Scan the entries below. List each line with "Given".
===== DATA SUPPLIED =====
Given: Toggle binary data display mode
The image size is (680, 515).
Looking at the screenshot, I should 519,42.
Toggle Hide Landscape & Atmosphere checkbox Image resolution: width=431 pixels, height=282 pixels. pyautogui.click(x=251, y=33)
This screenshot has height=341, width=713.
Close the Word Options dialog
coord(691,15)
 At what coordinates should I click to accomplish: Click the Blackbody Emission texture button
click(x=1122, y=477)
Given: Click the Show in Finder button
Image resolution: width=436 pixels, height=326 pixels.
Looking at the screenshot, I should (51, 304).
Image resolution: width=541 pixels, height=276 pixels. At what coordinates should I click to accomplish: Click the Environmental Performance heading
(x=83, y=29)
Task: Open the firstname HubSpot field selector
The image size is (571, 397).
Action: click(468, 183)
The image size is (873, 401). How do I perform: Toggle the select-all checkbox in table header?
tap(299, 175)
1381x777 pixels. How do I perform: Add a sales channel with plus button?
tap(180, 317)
=====
* _EXERCISE SOLUTION_
Given: Toggle binary data display mode
Given: Click the Show in Finder button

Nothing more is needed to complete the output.